Magnetic abrasive machining disclosed in U.S. Pat. No. 4,211,041 has the disadvantages of a weak magnetic field and gradient between poles, due to the fact that poles of two electromagnet systems are not connected by yoke, but instead are connected by direct and feedback electrical connection. Also, when the pole of the rotor is located in a gap between the poles of the conductor. The machining is not performed at all. Between this extreme conditions, the workpieces are machined only partially. Finally, the electric circuitry is connected with changing of polarity of the rotor electromagnetic poles so that each counter opposed pair of inductors and rotor poles will have a different polarity which is very complicated.

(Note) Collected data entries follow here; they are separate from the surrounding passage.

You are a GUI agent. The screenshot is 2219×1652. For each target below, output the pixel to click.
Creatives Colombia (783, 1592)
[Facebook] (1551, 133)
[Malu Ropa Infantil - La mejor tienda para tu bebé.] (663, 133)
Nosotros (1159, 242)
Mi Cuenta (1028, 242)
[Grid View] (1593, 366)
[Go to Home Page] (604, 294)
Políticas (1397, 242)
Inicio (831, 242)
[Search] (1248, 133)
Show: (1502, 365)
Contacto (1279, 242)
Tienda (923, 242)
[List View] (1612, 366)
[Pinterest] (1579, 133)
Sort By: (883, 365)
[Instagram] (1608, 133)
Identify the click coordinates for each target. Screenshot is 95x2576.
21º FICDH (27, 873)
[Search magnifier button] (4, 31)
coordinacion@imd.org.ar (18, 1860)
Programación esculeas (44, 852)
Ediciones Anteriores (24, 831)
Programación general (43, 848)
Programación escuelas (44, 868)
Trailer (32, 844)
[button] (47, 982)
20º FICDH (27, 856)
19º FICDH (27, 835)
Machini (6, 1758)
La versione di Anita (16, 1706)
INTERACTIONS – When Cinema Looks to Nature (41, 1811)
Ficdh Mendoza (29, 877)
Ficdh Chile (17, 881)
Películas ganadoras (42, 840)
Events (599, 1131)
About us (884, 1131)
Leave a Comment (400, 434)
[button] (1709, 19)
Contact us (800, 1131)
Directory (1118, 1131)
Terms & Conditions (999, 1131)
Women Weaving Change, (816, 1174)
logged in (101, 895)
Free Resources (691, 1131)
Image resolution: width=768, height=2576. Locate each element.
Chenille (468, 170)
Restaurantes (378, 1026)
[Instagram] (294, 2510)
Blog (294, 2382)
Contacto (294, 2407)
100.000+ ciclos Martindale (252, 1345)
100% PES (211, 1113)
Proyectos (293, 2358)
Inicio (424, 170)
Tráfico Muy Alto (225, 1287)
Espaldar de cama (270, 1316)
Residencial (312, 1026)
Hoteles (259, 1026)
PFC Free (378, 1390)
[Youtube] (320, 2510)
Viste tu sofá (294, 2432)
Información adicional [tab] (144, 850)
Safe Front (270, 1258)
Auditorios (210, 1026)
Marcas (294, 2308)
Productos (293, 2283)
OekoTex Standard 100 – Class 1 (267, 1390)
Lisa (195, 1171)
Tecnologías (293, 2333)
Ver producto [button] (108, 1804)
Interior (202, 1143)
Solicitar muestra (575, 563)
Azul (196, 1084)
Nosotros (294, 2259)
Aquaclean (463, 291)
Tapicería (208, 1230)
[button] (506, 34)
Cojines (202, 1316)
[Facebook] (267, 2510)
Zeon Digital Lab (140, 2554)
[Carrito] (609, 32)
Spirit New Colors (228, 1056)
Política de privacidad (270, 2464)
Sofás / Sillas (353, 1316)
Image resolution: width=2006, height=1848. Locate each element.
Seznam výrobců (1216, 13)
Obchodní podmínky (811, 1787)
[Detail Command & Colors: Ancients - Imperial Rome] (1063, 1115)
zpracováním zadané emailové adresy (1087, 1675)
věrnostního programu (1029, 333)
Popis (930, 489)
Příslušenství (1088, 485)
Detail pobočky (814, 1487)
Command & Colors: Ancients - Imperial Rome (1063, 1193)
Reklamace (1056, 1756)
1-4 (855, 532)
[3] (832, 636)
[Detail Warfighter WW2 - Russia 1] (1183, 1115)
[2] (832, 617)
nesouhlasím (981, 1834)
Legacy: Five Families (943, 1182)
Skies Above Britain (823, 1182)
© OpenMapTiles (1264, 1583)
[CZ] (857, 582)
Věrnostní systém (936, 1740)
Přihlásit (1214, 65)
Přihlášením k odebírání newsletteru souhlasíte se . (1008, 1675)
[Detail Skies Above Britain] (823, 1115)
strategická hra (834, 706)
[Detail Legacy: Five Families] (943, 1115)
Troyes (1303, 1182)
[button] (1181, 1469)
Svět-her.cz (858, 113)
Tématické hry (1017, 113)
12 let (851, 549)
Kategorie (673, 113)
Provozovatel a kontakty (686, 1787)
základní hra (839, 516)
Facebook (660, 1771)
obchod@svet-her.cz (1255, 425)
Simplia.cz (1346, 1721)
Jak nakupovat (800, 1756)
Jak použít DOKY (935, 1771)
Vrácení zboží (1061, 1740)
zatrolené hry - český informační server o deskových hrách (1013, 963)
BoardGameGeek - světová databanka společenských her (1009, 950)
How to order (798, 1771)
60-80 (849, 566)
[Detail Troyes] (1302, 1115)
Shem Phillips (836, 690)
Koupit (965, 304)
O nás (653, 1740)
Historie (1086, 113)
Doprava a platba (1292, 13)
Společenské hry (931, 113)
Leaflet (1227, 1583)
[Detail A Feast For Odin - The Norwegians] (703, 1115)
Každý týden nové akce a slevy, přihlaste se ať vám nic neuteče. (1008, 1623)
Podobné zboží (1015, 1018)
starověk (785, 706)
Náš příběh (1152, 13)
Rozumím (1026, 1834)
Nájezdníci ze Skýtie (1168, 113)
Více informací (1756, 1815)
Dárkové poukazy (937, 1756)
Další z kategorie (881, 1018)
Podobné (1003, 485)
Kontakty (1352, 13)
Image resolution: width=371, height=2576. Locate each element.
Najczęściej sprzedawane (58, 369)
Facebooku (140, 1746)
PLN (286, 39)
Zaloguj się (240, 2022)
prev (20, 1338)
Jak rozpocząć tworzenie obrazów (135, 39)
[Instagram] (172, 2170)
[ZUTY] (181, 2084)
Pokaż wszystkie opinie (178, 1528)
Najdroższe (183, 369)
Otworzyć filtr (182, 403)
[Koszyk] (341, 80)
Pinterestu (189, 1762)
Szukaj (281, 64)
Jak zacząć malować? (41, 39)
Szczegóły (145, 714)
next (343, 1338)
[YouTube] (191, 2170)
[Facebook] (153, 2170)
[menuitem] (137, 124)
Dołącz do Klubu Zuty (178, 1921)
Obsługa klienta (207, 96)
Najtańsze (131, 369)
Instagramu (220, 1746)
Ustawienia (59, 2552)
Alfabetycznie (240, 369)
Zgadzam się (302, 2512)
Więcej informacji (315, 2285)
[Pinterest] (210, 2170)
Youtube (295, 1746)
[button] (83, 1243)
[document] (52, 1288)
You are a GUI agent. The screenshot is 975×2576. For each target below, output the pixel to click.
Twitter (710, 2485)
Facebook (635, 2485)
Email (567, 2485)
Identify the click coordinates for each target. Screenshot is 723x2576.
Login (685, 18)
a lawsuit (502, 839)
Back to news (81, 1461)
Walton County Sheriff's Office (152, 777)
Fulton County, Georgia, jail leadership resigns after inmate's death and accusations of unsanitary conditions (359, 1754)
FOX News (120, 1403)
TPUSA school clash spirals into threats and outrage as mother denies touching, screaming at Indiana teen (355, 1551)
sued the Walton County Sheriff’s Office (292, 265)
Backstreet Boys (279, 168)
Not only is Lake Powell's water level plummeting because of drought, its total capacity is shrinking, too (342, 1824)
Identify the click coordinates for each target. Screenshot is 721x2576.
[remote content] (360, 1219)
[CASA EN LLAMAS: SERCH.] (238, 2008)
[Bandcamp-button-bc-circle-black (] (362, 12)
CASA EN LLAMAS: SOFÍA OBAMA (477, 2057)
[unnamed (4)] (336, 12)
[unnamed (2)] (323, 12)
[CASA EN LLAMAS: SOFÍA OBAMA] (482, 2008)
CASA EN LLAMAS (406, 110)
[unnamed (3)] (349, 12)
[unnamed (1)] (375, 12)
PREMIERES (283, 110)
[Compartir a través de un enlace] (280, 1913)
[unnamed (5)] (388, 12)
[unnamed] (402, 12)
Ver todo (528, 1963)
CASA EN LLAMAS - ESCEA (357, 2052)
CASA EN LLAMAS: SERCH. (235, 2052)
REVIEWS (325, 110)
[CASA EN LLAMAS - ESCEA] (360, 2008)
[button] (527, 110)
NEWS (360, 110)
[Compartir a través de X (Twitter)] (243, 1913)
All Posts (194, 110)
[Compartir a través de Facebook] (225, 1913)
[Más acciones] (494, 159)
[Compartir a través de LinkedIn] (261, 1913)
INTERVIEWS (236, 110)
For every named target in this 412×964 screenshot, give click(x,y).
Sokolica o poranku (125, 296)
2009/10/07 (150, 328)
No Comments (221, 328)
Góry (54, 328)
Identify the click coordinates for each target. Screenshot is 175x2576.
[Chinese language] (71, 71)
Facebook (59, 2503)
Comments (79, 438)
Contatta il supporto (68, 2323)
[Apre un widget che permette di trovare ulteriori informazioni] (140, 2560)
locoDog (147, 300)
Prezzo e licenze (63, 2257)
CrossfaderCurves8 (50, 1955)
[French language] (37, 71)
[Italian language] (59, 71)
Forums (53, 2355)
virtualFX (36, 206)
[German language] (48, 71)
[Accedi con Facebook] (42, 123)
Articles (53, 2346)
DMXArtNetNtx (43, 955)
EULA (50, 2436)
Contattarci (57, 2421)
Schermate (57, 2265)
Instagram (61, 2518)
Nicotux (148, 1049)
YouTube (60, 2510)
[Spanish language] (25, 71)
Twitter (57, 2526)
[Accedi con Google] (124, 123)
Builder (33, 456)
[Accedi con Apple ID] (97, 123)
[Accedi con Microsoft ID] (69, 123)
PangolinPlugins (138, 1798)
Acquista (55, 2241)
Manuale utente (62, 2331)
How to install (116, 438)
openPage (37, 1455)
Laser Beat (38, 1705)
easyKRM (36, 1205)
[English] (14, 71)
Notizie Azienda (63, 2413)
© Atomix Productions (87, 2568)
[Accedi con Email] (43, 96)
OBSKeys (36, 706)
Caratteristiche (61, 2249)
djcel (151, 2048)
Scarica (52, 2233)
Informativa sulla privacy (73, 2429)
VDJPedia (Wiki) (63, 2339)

The existing chemical-mechanical polishing has its own disadvantages. In particular, the wafer is hard to clean, it has a relatively high cost, it is of limited productivity, and single-pass system and end-point detection are unavailable. In this process, a polishing pad, slurry and special wafer clamping technique are utilized. Silicon wafer requires polishing in several stages, in particular initially the wafer surface has to be polished for removing surface defects, then oxide surface after each lithography step has to be removed and than action process must be formed to achieve planarization. The polishing fluid is an alkaline solution which contains chemical reactive particles with a size of approximately 100 nm. The material removal rate in this process involves chemical and mechanical process. A rise of temperature significantly increases the material removal rate. A significant part of the relatively high cost of this treatment is the cost of reactive particles with the size of 100 nm.